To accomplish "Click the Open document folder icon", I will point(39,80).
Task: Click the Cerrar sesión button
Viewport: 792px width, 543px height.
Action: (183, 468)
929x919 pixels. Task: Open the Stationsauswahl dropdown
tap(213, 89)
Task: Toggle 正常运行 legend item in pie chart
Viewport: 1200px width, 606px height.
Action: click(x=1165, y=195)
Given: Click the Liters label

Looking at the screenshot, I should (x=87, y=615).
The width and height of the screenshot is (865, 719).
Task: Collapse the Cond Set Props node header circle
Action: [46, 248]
━━━━━━━━━━━━━━━━━━━━━━━━━━━━━━
Retype the entries above. Match them exactly.

To accomplish "Click the Open document folder icon", I will point(39,80).
Task: Click the Cerrar sesión button
Viewport: 792px width, 543px height.
Action: (183, 468)
929x919 pixels. Task: Open the Stationsauswahl dropdown
tap(213, 89)
Task: Toggle 正常运行 legend item in pie chart
Viewport: 1200px width, 606px height.
Action: click(x=1165, y=195)
Given: Click the Liters label

Looking at the screenshot, I should (x=87, y=615).
The width and height of the screenshot is (865, 719).
Task: Collapse the Cond Set Props node header circle
Action: [46, 248]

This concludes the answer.